Breaking the Cycle: How to Stop AI From Becoming the Next Authority We Cannot Question

Breaking the Cycle: How to Stop AI From Becoming the Next Authority We Cannot Question

Every great civilisation has built systems of belief. Some began as sparks of inspiration, driving compassion, justice, and progress. Others hardened into rigid structures that demanded obedience and resisted change. Time and again, what started as an idea meant to serve people evolved into institutions designed to preserve themselves.

Artificial intelligence is now emerging as one of the defining forces of our age. The question is whether it will remain a tool in our hands, or whether it will drift into the role of the next great authority, shaping society in ways that escape scrutiny. To answer that, it helps to look backward. History has left us countless examples of how belief systems evolve once they are centralised, and those lessons reveal a pattern that repeats across cultures and centuries.

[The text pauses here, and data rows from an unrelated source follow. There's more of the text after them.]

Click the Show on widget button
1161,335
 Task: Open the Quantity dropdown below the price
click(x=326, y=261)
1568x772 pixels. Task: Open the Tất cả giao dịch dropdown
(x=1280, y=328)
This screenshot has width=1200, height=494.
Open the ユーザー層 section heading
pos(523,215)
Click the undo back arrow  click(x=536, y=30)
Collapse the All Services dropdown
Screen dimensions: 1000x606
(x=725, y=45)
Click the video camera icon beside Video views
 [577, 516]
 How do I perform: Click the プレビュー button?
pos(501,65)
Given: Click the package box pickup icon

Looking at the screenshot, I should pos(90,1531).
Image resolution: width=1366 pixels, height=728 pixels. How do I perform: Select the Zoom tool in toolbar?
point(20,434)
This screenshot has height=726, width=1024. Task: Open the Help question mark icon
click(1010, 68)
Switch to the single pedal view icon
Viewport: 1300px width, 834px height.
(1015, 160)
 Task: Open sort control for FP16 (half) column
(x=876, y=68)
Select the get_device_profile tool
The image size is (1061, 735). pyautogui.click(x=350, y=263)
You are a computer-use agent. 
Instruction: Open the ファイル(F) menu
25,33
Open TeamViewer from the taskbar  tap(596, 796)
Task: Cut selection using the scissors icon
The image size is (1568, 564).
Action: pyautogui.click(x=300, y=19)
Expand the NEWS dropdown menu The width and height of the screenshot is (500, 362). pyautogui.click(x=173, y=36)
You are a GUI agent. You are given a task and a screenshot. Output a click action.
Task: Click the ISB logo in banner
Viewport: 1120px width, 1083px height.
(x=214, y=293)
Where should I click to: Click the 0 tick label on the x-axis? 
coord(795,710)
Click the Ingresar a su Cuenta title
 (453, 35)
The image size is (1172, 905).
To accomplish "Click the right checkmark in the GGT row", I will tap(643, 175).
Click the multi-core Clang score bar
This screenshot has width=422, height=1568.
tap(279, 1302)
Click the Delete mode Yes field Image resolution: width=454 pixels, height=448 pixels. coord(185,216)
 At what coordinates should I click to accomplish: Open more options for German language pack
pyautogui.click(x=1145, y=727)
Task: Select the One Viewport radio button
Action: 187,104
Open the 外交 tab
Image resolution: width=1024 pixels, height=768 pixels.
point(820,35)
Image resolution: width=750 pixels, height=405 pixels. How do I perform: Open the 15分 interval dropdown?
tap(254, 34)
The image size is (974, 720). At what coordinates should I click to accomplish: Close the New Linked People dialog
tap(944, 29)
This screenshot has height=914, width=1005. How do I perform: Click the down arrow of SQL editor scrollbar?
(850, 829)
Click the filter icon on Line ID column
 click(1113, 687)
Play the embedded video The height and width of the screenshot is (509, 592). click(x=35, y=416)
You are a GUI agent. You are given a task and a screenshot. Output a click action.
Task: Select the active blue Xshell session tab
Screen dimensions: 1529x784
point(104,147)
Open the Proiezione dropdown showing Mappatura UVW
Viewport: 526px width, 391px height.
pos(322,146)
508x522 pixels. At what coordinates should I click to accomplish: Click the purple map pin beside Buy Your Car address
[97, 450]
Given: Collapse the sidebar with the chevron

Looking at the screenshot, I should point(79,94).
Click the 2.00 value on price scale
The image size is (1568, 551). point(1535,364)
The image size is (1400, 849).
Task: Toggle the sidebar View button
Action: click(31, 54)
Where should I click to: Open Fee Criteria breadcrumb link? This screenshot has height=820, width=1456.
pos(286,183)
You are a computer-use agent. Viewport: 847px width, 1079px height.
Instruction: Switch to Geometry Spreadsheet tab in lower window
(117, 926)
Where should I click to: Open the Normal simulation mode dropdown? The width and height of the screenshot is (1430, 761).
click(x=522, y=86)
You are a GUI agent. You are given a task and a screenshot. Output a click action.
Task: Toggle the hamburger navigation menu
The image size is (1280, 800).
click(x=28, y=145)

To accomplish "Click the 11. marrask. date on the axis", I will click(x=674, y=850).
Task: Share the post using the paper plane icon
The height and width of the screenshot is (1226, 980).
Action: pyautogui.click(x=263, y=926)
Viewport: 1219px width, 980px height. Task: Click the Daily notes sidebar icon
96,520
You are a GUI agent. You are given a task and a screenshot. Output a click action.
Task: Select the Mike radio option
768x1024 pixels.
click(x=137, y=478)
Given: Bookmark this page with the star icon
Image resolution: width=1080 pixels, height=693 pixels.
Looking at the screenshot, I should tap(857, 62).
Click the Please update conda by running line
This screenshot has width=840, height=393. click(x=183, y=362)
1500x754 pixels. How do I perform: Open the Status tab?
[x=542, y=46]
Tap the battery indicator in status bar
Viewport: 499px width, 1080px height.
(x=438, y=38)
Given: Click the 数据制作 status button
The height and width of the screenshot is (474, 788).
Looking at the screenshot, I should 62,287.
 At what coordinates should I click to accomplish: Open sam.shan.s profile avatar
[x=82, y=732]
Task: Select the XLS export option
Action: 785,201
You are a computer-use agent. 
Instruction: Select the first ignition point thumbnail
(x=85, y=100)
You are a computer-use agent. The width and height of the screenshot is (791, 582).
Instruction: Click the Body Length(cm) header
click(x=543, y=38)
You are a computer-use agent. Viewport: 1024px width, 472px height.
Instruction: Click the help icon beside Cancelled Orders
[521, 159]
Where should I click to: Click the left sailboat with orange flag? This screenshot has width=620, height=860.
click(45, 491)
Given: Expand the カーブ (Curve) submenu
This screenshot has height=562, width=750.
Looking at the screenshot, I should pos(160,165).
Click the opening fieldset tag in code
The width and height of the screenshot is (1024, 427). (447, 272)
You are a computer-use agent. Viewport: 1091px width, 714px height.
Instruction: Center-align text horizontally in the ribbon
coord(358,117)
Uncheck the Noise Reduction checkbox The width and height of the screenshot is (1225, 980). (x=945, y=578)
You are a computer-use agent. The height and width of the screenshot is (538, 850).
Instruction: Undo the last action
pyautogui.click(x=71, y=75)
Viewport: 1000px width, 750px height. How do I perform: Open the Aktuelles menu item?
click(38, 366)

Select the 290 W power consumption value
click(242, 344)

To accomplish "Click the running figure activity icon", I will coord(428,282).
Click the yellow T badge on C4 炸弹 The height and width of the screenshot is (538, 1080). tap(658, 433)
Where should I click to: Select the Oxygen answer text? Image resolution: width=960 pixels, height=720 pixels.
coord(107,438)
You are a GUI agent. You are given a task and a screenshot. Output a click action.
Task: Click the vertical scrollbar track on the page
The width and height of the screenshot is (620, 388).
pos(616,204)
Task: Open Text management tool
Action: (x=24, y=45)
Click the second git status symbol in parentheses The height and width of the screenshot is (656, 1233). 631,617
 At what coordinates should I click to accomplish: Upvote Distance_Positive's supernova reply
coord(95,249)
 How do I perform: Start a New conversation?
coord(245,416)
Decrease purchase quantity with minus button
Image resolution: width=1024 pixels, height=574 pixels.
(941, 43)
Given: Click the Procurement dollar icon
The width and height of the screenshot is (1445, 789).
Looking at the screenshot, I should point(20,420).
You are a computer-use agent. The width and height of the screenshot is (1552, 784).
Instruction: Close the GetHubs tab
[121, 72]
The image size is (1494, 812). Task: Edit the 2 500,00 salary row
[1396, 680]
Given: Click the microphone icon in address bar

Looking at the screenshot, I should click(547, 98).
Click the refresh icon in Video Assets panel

This pattern, which can be called the human cycle of belief, is the foundation for understanding how AI might develop.

The Human Cycle of Belief

Human civilisation has always been built around ideas. Concepts such as compassion, justice, equality, solidarity, and progress began as sparks of inspiration. At first, they were simple truths that stirred the imagination and brought people together.

Inspiration alone, however, cannot sustain itself. To endure and spread, ideas are organised. Institutions take shape to protect them, rules are established, leaders emerge, and rituals develop. Organisation brings stability and growth, but it also concentrates authority in the hands of a few.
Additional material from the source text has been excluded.